Para revitalizar la comunidad, la misión ad gentes

El arzobispo Filoni a los futuros misioneros

| 1686 hits

CIUDAD DEL VATICANO, viernes 11 noviembre 2011 (ZENIT.org).- El arzobispo Fernando Filoni, prefecto de la Congregación para la Evangelización de los Pueblos, fue muy claro en su lección inaugural del curso en la universidad Urbaniana de Roma, el centro académico donde se forman los futuros misioneros: sólo se revitaliza una comunidad creyente donando la fe fuera de su pequeño círculo.

La universidad pontificia Urbaniana es una institución académica que forma parte de la Congregación para la Evangelización de los Pueblos. Su principal tarea ha sido siempre la formación de sacerdotes, religiosos y laicos que actúan o actuarán en tierras de misión, en estrecha relación con los objetivos de la citada congregación.

Monseñor Filoni se refirió a la primera evangelización y la nueva evangelización como los “dos miembros” que permiten a la Iglesia caminar en el mundo. “Sin una o sin la otra, la Iglesia sería minusválida”.

Su lección unaugural, este jueves, sobre el tema “Misión hoy: experiencias y perspectivas”, se centró en los motivos de fondo que han inspirado a Benedicto XVI a convocar un especial “Año de la Fe”.

Subrayó el papel de la Iglesia y del mundo misionero a la hora de releer el evento cristiano y redescubrir la perenne validez del Evangelio y de la misma misión, necesaria para interpretar el contexto de nuestra época, es decir “Dar un repaso a los modos de mediación salvífica ofrecida por la Iglesia a la humanidad contemporánea”. Este itinerario, según el arzobispo Filoni, debe considerar dos realidades, la Iglesia y el mundo.

La primera, se redescubre mediadora de salvación.

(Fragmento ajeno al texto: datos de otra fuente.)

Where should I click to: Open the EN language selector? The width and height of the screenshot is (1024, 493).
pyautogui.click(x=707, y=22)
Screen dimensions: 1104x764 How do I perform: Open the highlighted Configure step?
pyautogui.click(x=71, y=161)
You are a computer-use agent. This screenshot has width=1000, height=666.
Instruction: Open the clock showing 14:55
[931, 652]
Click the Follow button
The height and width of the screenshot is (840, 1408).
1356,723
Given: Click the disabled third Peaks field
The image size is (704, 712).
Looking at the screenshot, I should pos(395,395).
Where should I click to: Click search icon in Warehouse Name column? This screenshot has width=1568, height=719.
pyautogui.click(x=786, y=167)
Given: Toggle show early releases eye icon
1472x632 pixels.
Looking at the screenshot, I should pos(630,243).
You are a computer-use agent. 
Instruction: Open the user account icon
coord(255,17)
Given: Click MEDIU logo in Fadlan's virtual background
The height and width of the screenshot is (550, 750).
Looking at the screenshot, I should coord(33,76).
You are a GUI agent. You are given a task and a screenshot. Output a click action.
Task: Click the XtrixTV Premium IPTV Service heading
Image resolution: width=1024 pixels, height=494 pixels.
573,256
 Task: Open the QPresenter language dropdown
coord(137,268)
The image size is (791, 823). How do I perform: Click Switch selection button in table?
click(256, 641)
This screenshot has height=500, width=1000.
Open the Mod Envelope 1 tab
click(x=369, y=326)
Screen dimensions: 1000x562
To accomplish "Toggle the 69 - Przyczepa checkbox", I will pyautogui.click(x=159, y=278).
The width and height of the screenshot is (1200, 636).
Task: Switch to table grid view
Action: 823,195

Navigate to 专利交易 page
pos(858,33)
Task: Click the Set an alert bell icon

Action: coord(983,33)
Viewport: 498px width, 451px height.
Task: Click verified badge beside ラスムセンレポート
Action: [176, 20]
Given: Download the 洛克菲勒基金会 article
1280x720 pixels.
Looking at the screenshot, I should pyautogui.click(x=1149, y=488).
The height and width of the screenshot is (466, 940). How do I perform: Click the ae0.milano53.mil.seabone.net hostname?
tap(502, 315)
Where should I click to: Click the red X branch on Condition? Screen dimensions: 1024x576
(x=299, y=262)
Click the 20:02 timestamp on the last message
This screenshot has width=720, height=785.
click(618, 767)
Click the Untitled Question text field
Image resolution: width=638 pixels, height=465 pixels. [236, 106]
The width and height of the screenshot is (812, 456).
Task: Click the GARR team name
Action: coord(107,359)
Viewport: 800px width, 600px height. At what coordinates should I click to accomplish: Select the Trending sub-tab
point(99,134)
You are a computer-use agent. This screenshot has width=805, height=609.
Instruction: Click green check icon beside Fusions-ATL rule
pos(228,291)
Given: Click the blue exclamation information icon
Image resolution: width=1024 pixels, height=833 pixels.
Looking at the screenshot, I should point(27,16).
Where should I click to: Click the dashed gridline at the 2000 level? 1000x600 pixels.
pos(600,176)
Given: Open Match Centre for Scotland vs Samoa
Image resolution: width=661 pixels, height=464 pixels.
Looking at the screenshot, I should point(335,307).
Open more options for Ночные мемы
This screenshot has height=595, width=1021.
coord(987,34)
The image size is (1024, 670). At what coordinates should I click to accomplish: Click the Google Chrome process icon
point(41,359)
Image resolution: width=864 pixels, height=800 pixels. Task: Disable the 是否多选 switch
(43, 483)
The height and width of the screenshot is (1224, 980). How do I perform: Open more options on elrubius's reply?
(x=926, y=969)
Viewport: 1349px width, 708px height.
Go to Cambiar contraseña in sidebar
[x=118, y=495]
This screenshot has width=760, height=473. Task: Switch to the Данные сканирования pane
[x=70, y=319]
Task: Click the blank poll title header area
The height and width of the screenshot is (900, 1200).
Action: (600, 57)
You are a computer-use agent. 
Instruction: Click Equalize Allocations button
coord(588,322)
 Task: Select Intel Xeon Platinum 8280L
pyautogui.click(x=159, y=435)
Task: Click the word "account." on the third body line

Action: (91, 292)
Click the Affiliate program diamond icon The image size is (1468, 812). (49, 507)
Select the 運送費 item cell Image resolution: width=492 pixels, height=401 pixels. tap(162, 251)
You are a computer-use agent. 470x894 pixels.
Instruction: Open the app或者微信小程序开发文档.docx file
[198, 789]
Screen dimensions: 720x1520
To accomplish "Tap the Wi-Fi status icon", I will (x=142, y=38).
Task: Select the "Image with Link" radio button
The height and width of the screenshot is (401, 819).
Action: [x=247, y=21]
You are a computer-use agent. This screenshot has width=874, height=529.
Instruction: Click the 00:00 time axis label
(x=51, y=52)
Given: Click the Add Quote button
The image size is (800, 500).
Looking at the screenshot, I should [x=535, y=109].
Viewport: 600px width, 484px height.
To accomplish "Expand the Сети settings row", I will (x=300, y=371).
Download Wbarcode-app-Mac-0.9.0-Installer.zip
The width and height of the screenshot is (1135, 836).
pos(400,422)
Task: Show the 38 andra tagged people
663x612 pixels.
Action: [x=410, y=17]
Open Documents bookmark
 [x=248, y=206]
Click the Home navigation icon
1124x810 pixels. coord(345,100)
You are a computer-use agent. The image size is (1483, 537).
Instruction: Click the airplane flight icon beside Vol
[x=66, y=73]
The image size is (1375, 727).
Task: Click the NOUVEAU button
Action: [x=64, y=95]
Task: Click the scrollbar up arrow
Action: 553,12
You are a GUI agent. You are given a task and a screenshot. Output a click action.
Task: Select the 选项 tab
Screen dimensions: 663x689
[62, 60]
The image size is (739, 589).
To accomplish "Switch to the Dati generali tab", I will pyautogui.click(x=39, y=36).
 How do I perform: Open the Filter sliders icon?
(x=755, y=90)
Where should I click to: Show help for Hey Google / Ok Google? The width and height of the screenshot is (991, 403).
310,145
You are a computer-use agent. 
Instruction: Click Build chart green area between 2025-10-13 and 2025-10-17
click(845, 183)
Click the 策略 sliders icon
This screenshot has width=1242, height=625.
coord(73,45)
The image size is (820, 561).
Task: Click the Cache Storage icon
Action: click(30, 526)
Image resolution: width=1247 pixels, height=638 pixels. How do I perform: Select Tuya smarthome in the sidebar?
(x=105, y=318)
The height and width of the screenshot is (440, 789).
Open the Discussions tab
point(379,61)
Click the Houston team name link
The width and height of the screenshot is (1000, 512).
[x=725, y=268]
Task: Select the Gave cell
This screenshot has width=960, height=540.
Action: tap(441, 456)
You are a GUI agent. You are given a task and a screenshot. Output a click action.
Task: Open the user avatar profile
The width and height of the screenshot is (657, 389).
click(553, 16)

Y la comunión para la misión es “el paradigma eclesial de la misión hoy”. Justo este paradigma ha permitido “la vuelta de las misiones a la misión y la vuelta de la misión a la eclesiología”, como afirma la Redemptoris missio.

En la encíclica de Juan Pablo II, según monseñor Filoni se afrontan “los obstáculos externos e internos de la Iglesia 'que han debilitado el impulso misionero hacia los no cristianos, un hecho este que debe preocupar a todos los creyentes en Cristo'”. Y justo para reafirmar esta necesidad, dijo el arzobispo, Benedicto XVI “convocó un Año de la Fe”.

El prelado se detuvo en la “tendencia bastante grave que atenaza a las Iglesias locales y las obliga a cerrrarse en sí mismas, preocupadas por sus necesidades y bregando con los no fáciles desafíos que la humanidad presenta al cristianismo. Las diócesis, especialmente las de antigua fundación, se sienten como fortines asediados, cierran filas, se cuentan, se dan una mejor organización para bloquear la sangría de sus propias comunidades. 'La misión está aquí' se oye repetir a muchos obispos preocupados. Pero la experiencia nos dice que así no irán muy lejos, porque el único remedio para revitalizar las comunidades cristianas es la missio ad gentes”. La fe, vino a decir monseñor Filoni, se reaviva dándola.

En cuanto al otro factor, el mundo, monseñor Filoni dijo que el destino de la humanidad se ha convertido en cuestión urgente hoy. Abundando en la crisis de valores y los eventos sociopolíticos, dijo que hacen buscar un ancla de salvación y al no encontrarla, la humanidad “fluctúa eternamente en el vacío, en la nada”, por lo que necesario satisfacer a un mundo “mendigo de sentido”.

Subrayó el prefecto del dicasterio misionero que no bastan ya las vías tradicionales de evangelización. La misión ad gentes no puede ser entendida sólo como misión hacia el exterior. Es urgente conjugar el cuidado pastoral con el mandato a evangelizar. Este no es sólo para unos cuantos “es totalizante, implica toda la actividad de la Iglesia, todos sus sectores, toda su espiritualidad, en breve toda su actuación”.

Y, para ello, la iluminación tiene que venir del estudio y del Espíritu. El estudio, subrayó citando a santo Tomás de Aquino, si “es auténtico se convierte en adoración”.

La inaguración del curso fue también la ocasión para anunciar un relevo al frente de la Urbaniana: después de tres años, el rector Cataldo Zuccaro deja el puesto al padre Alberto Trevisiol, de los misioneros de la Consolata, hasta ahora profesor de Misionología.